DELİLLERİN DEĞERLENDİRİLMESİ VE GEREKÇE:
Dava, tahsil edilen çek bedelinin iadesi istemlidir.
Talep, ihtiyati haciz kararı verilmesine yöneliktir.
İnceleme, 6100 sayılı HMK’nın 355. madde hükmü uyarınca istinaf dilekçesinde belirtilen sebeplerle sınırlı olarak ve kamu düzenine aykırı hususların olup olmadığı gözetilerek yapılmıştır.

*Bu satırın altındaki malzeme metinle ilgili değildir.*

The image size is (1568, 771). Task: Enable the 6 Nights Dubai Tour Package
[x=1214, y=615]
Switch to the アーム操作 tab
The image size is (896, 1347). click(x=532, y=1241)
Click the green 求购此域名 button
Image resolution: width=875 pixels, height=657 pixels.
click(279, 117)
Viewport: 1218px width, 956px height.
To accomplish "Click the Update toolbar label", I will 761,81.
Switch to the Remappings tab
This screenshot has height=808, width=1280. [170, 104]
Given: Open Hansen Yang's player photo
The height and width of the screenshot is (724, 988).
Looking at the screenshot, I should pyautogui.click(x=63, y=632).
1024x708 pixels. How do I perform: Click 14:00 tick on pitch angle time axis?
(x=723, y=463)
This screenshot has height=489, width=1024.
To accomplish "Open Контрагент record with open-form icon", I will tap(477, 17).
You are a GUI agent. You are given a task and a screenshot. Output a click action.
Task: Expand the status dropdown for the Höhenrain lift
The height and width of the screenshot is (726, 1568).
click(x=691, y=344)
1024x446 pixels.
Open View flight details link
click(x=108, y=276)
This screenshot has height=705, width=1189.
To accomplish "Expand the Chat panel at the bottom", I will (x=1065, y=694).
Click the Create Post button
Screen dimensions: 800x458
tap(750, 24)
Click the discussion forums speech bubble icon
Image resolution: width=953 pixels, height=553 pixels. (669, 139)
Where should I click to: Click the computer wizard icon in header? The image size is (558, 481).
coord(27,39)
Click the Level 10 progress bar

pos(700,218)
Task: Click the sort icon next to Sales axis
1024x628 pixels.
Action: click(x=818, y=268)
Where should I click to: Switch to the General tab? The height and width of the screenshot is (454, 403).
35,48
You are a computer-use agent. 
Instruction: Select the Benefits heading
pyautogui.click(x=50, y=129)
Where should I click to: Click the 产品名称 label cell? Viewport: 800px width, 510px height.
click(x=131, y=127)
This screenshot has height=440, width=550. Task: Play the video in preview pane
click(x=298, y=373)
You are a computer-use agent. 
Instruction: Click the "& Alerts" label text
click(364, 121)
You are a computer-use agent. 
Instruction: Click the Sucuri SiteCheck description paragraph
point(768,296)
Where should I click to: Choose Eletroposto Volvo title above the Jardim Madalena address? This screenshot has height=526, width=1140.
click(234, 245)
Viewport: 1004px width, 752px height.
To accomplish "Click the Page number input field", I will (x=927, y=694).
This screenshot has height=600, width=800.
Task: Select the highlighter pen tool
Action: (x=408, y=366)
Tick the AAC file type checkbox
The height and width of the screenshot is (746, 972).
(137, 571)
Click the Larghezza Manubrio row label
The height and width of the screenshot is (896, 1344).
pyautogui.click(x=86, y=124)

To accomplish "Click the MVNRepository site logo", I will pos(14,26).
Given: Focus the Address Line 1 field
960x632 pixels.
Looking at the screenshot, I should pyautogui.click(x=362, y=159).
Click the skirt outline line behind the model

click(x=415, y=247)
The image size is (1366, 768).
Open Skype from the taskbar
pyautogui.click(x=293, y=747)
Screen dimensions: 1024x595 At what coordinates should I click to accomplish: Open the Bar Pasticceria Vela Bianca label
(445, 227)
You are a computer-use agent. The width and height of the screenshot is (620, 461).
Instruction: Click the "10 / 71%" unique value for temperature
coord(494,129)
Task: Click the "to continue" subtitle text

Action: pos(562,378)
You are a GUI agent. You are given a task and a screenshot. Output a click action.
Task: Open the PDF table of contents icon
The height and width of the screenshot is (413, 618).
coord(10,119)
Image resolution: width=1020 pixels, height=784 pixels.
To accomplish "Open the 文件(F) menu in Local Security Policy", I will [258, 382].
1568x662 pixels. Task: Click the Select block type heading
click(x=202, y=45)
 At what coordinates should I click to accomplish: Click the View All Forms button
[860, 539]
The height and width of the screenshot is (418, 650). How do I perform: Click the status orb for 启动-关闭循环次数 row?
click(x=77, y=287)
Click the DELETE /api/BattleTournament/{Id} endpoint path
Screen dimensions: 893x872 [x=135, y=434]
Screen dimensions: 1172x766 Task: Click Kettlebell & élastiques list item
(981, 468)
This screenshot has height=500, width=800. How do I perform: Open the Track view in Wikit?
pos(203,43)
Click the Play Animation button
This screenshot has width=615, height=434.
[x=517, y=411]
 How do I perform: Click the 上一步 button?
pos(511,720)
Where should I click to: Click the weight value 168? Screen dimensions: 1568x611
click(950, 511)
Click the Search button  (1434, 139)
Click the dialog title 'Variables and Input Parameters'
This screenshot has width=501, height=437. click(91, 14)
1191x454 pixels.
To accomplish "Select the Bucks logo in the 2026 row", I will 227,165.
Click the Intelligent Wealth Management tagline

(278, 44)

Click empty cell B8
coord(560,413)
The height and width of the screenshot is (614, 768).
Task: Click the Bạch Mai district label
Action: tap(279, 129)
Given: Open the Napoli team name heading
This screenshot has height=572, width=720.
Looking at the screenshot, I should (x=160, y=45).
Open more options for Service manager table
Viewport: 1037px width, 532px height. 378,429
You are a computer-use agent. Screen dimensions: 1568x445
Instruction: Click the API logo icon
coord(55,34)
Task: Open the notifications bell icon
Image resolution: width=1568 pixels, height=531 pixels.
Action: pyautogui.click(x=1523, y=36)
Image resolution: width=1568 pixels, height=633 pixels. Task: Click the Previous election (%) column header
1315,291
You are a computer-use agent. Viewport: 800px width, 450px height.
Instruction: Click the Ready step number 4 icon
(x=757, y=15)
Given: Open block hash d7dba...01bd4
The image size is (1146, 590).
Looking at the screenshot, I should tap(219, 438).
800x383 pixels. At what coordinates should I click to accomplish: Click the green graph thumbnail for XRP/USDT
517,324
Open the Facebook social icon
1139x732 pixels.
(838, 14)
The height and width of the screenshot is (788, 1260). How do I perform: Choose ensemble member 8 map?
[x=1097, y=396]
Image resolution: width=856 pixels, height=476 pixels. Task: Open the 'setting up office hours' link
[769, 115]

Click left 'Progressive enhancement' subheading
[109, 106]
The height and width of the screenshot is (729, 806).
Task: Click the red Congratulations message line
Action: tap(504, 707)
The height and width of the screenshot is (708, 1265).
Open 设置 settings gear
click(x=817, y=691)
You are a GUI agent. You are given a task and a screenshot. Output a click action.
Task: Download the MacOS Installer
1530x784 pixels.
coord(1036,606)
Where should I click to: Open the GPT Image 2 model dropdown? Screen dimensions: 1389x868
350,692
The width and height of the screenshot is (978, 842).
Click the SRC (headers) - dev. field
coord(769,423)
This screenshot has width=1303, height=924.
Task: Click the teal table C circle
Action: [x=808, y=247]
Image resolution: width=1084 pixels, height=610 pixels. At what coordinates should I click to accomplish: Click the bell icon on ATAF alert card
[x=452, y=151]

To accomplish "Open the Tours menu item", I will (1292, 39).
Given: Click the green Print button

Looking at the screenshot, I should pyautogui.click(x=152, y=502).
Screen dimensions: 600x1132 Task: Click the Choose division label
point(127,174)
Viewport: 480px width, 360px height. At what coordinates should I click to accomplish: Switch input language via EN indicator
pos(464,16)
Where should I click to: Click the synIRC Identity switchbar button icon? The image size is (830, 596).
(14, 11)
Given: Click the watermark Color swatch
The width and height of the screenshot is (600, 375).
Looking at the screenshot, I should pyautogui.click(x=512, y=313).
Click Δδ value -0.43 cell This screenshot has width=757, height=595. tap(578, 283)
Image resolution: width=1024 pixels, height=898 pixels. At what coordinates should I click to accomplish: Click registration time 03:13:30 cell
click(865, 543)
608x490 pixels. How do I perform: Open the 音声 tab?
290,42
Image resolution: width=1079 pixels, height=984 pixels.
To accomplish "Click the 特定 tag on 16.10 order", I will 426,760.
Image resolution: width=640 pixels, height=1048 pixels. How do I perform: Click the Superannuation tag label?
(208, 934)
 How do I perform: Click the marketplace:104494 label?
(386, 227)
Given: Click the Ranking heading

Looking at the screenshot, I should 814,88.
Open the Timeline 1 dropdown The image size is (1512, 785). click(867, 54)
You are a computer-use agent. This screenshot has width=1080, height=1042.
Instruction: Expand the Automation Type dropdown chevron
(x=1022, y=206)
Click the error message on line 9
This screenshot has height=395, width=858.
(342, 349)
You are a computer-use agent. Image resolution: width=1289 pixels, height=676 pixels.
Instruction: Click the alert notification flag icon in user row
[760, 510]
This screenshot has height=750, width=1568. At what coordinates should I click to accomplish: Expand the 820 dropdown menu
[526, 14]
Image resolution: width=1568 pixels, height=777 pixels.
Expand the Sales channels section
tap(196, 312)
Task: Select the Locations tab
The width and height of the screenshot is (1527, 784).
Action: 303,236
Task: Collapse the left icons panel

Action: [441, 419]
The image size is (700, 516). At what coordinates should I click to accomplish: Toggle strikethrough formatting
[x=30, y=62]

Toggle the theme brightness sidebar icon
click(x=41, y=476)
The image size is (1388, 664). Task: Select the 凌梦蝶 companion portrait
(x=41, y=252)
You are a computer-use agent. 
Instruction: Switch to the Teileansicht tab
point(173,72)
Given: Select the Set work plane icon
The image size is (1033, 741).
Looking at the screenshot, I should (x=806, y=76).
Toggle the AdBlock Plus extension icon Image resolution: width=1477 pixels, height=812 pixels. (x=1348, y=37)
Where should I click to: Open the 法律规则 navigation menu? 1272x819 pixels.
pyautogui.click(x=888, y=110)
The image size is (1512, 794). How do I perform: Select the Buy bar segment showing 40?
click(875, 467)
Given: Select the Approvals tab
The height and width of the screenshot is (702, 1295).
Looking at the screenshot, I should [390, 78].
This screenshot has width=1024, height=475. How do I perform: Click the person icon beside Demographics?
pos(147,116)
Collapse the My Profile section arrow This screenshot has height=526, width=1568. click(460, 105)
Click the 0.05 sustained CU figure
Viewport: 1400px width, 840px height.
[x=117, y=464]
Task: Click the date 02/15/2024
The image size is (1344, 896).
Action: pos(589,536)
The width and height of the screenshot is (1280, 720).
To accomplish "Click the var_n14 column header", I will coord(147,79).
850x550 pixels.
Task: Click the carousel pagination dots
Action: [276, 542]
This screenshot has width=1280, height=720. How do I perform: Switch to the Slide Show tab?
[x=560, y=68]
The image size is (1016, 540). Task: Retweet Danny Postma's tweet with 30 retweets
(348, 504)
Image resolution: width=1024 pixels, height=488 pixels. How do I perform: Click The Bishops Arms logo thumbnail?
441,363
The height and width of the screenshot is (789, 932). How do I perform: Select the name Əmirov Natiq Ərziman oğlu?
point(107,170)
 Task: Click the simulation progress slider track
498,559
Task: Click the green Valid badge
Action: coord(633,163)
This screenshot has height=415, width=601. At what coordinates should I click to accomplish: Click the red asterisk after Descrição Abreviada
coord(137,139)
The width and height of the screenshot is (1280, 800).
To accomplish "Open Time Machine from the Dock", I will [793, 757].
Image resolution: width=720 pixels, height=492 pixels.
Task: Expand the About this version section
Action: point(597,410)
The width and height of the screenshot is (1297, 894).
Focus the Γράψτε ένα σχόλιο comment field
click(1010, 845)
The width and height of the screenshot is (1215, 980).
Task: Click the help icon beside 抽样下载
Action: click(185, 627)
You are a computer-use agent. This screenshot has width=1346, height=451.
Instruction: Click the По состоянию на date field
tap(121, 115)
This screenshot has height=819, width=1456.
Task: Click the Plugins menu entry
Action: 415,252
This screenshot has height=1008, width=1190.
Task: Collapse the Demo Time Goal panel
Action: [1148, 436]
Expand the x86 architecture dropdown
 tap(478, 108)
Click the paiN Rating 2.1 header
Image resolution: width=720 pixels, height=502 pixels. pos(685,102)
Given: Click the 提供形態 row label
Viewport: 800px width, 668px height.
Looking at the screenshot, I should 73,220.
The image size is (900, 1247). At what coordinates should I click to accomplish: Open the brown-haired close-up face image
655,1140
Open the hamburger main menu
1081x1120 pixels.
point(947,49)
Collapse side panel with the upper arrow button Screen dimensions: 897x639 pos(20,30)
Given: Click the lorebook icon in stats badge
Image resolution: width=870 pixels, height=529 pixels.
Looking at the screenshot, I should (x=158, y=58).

Mahkemece, alacak yargılamayı gerektirdiğinden ve yaklaşık ispat koşulu sağlanmadığından talebin reddine karar verilmiş, karar davacı/ihtiyati haciz isteyen vekili tarafından istinaf edilmiştir.
İİK’nın 257/1.maddesine göre, rehinle temin edilmemiş ve vadesi gelmiş bir para borcunun alacaklısı ihtiyati haciz talebinde bulunabilir. İİK’nın 258/1. maddesinin 2. cümlesine göre: “İhtiyati haciz kararı verilebilmesi için alacaklı, alacağı ve icabında haciz sebepleri hakkında mahkemeye kanaat getirecek delilleri göstermeye mecburdur.” Bu madde uyarınca ihtiyati haciz talep eden, İİK’nın 257/1. maddesi kapsamında bir para borcunun alacaklısı olduğunu, borcun rehinle temin edilmediğini ve vadesinin gelmiş olduğunu yaklaşık olarak mahkemeye kanaat getirecek tarzda ispat etmek durumundadır.
Somut olayda davacı vekili her ne kadar , söz konusu çekin kargoda kaybolduğunu, davalının iyi niyetli hamil olmadığını ve çek bedelini haksız tahsil ettiği iddiasıyla ihtiyati haciz kararı verilmesini talep etmiş ise de, davacının dava dilekçesinde ileri sürdüğü hususlar ve dava dilekçesi ekindeki belgeler ile dosyanın bulunduğu aşamada davacının yaklaşık ispat koşulunu sağlamadığı, davacı tarafından ileri sürülen hususların varlığı yargılamayı gerektirdiğinden mahkemece verilen ara kararda usul ve yasaya aykırı yön bulunmadığı anlaşıldığından davacı vekilinin istinaf itirazının reddine karar vermek gerekmiştir.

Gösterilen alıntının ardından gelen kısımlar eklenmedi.